"É verdade que o silêncio do texto é confortável... não se arrisca a morte, como Dickens, a quem os médicos pediam que calasse enfim seus romances... o texto e cada um... todas essas palavras amordaçadas na amolecida cozinha de nossa inteligência... como pode se sentir alguém nesse silencioso tricotar de nossos comentários!... além disso, julgando o livro à parte, a sós, não se corre o risco de ser julgado por ele... é que,desde que a voz se mistura, o livro diz muito sobre seu leitor... o livro diz tudo.

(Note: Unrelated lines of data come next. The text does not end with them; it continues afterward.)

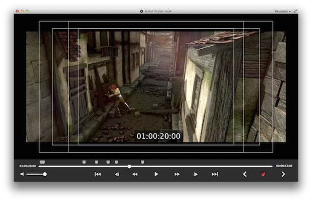Click the rewind double-arrow button
This screenshot has height=201, width=312.
point(135,174)
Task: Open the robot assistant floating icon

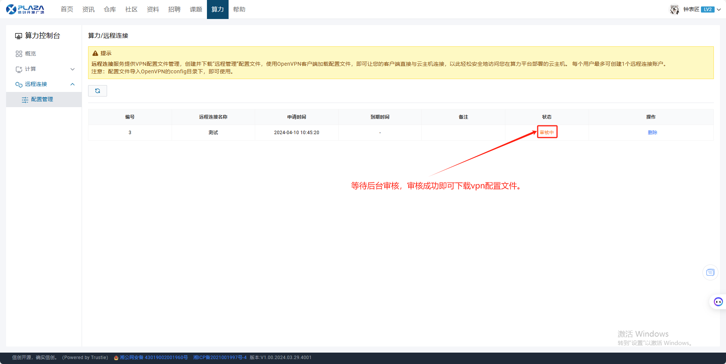Action: tap(718, 302)
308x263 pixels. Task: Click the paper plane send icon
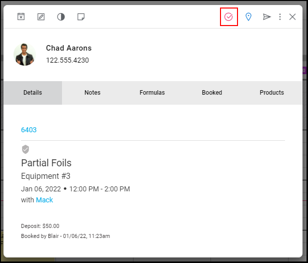[267, 17]
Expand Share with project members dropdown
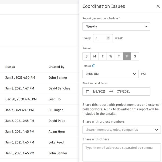The image size is (162, 162). (122, 130)
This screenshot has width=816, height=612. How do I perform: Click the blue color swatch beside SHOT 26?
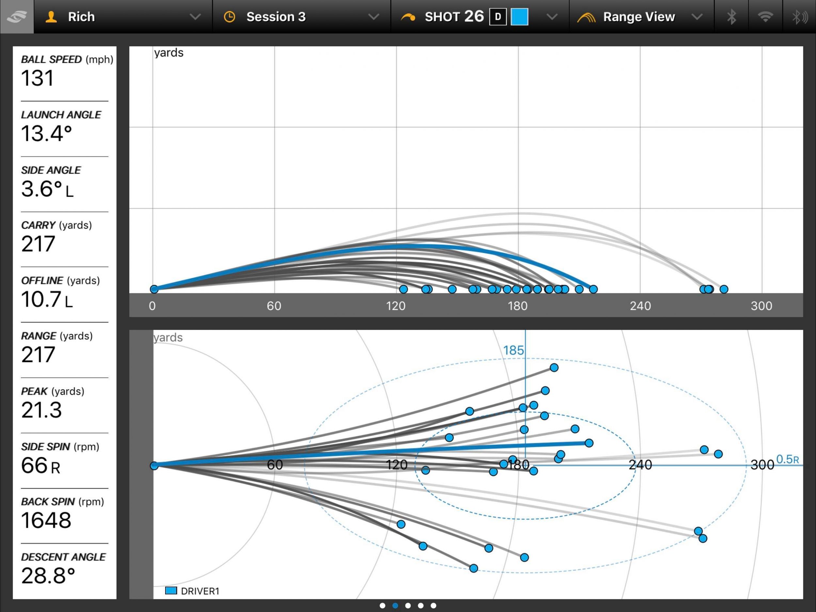(519, 17)

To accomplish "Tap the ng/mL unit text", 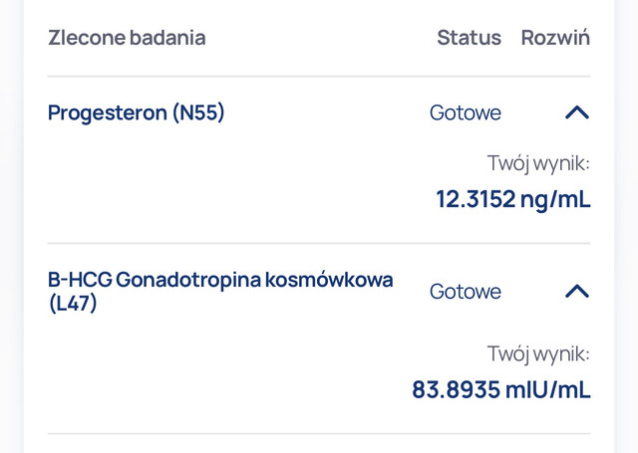I will tap(555, 199).
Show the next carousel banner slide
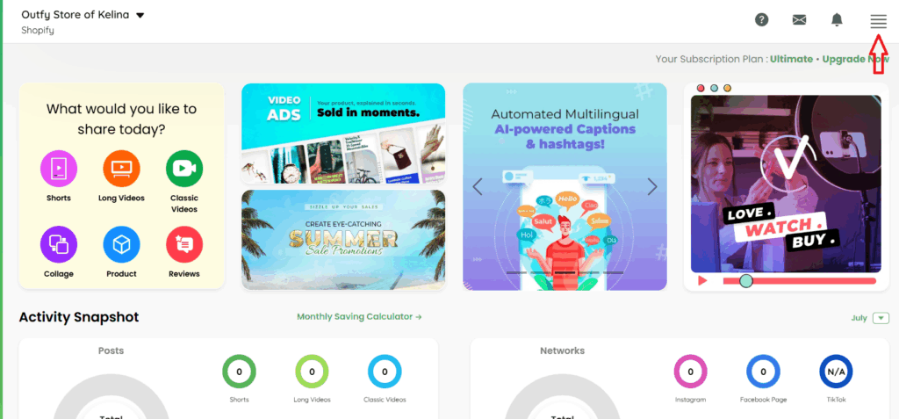The image size is (899, 419). [652, 186]
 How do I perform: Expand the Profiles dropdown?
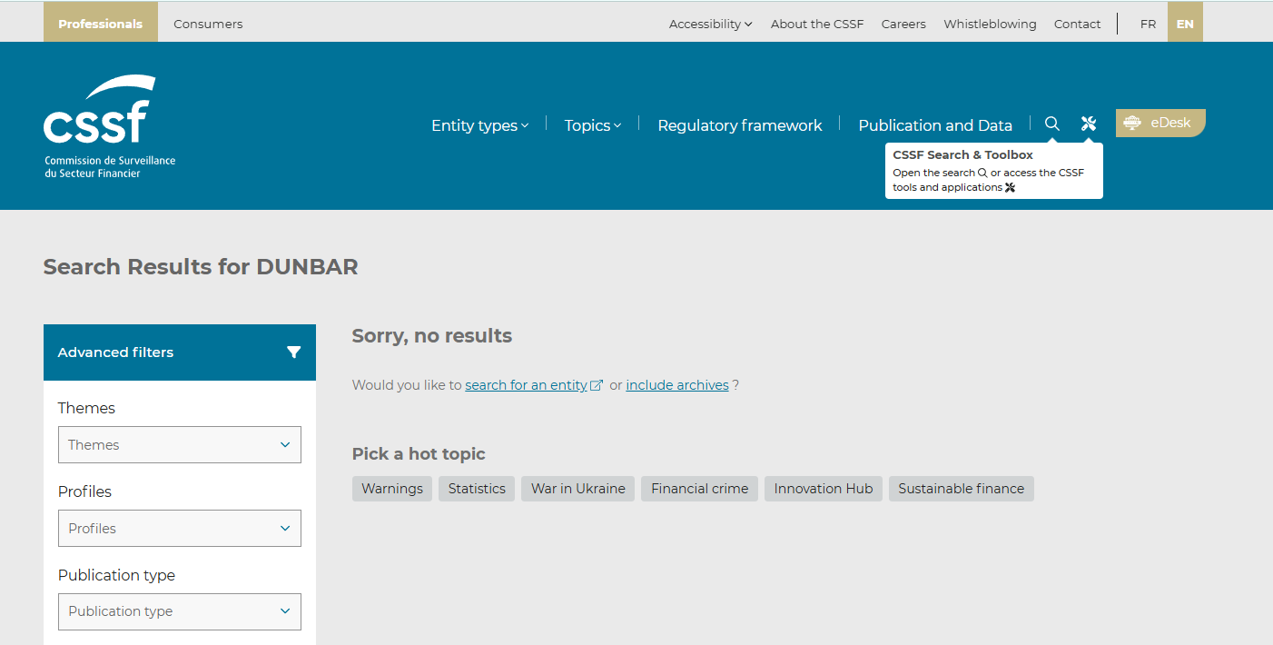180,529
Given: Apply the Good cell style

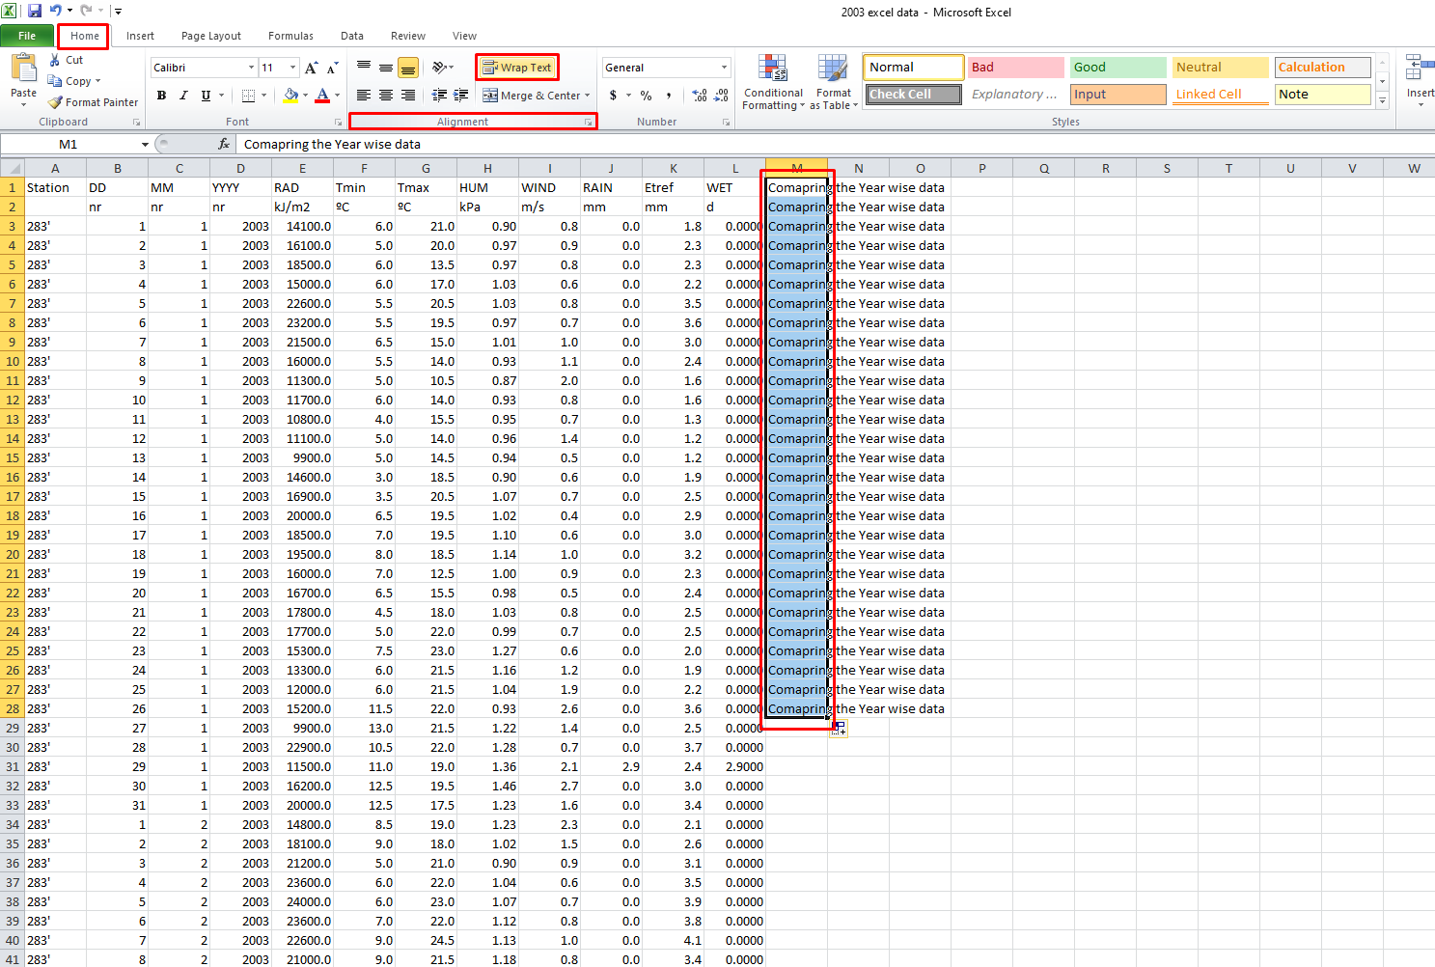Looking at the screenshot, I should (x=1117, y=67).
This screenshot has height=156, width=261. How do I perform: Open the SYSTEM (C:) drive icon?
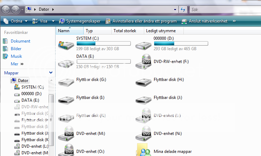(66, 44)
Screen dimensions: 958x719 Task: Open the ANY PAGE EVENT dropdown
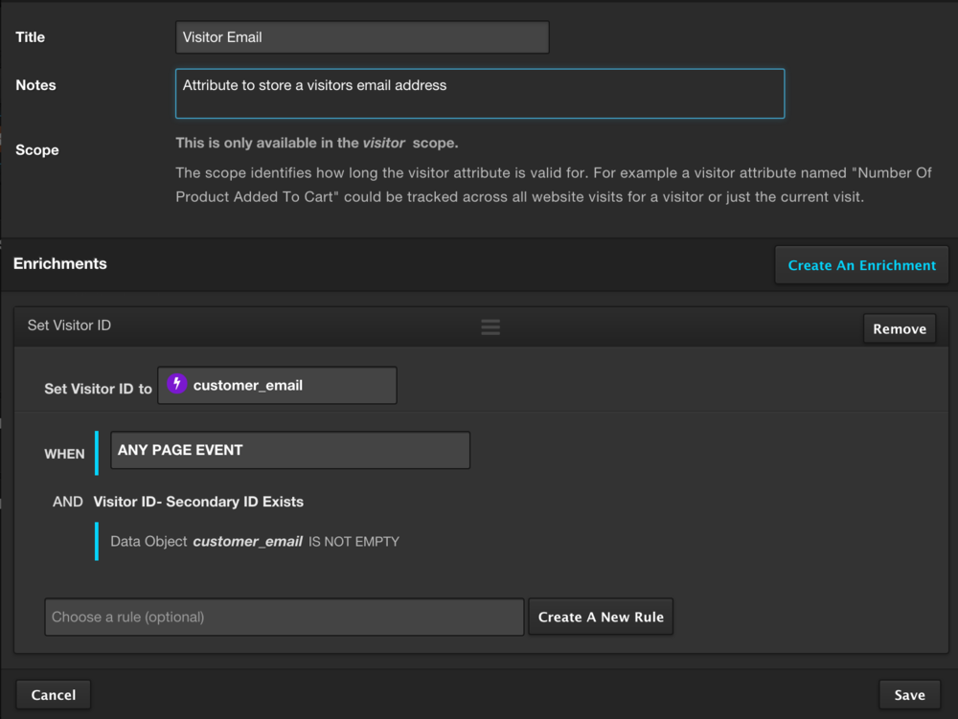click(x=290, y=450)
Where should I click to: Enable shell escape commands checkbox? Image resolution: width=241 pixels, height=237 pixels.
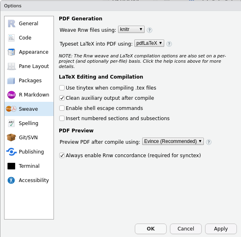tap(62, 108)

"O homem que lê de viva voz se expõe totalmente. Se não sabe o que lê, ele é ignorante de suas palavras, é uma miséria, e isso se percebe. Se se recusa a habitar sua leitura, as palavras tornam-se letras mortas, e isso se sente. Se satura o texto com a sua presença, o autor se retrai, é um número de circo, e isso se vê. O homem que lê de viva voz se expõe totalmente aos olhos que o escutam.
"Se ele lê verdadeiramente, põe nisso todo seu saber, dominando seu prazer, se sua leitura é um ato de simpatia pelo auditório como pelo texto e seu autor, se consegue fazer entender a necessidade de escrever, acordando nossas mais obscuras necessidades de compreender, então os livros se abrem para ele e a multidão daqueles que se acreditavam excluídos da leitura vai se precipitar atrás dele."
Pennac, Daniel. Como um romance. RJ: Rocco, 1993.